I can imagine several different theories in support of the view that there is no “case or controversy” here.  (This is not to say that Professor Jackson will invoke all of these arguments — I doubt she will — or that she won’t come up with something different altogether.  But these are the arguments that have emerged in my conversations with colleagues.)  Roughly in order of least to most plausible:

a.  The parties agree on the question presented.  The two incontrovertible parties before the Court — Edith Windsor and the United States — presumably will not be arguing against one another on the merits, since they agree that DOMA Section 3 is unconstitutional.  If, as the Court indicated in Massachusetts v. EPA, one of the primary functions of the “case or controversy” requirement is “[t]o ensure the proper adversarial presentation” to the Court on the question presented, what happens when the parties are not adverse to one another on the question presented?  How can there be a “controversy,” one might wonder, if the parties are in alignment on the question they’re asking the Court to resolve?
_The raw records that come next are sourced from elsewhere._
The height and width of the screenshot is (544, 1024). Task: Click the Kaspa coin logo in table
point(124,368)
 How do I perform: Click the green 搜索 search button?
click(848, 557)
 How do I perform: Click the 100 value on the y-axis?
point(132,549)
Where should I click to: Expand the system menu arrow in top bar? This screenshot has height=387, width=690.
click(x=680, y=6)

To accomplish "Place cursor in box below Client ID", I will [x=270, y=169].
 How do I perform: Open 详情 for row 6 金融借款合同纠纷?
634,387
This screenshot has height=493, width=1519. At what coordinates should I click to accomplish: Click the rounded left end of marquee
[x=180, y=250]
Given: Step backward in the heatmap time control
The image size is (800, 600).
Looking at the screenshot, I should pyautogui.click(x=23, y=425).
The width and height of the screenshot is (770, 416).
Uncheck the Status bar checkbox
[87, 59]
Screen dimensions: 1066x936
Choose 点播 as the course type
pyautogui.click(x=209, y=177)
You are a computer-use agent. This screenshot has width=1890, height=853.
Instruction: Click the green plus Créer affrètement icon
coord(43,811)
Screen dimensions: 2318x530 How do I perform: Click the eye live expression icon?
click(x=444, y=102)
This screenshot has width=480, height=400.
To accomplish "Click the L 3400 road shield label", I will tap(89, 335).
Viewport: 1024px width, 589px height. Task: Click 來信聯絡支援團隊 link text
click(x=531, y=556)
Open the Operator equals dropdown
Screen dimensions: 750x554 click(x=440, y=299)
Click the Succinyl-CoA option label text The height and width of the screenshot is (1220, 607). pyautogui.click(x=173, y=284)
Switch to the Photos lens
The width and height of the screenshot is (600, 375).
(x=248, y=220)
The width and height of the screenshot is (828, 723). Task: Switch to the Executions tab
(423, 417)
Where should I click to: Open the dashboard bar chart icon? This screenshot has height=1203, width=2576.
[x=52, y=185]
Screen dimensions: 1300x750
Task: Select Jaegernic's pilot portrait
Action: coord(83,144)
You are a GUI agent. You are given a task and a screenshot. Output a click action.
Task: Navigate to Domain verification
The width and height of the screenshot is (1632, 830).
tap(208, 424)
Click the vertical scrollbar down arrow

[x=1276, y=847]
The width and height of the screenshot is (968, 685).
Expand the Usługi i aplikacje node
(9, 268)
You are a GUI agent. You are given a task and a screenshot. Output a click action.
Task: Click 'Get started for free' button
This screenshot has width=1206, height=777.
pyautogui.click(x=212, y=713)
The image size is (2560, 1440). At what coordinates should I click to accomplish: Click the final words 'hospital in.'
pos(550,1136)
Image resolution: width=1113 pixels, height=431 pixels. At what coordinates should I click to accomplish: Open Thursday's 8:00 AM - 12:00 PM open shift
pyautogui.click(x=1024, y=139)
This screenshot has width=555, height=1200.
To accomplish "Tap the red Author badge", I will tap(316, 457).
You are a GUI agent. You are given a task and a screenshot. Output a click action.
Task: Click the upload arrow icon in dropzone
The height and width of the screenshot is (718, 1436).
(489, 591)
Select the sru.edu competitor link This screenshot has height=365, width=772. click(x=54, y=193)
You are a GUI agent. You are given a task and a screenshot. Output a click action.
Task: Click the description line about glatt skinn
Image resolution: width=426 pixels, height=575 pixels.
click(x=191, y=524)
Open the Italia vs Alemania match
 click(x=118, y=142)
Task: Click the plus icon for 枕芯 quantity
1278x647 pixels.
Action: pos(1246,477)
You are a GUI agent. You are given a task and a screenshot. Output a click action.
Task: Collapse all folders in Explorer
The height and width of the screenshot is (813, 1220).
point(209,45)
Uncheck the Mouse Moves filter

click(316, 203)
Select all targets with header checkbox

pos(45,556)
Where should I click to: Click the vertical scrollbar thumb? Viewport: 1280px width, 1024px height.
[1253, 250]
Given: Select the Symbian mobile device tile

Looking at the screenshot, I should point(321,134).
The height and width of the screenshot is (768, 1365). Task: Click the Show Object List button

This particular puzzle occurs regularly in the Court, however, and yet the Court never concludes that the agreement between the parties on the question presented precludes exercise of the Court’s jurisdiction.  For example, the federal government sometimes “confesses error” on the question presented, and aligns itself with its adversary on that question — or even on the invalidity of the judgment below, as in Young v. United States.  Or, as in this very case, sometimes the Court cannot reach the merits question without first resolving a jurisdictional issue on which the parties agree.  In such cases, the Court frequently appoints an amicus curiae to argue the undefended side of the question.  (A recent student note offers a very useful, detailed account of the Court’s appointed amicus practice.)  To take just four of the most recent, high-profile examples:

— In Dickerson v. United States, the Court appointed Paul Cassell to argue that 18 U.S.C. § 3501 superseded Miranda and was constitutional, since the United States agreed with Dickerson that Section 3501 was unconstitutional.

— In Bond v. United States, in the October 2010 Term, the Court appointed Stephen McAllister to argue that the petitioner, a criminal defendant, lacked standing to challenge her conviction on the grounds that the statute in question “violated the Tenth Amendment,” a position that the United States had argued in the court of appeals but had then repudiated.

— The Court appointed Bob Long to argue in last Term’s ACA case that the Anti-Injunction Act barred the suit, where the parties agreed that it did not.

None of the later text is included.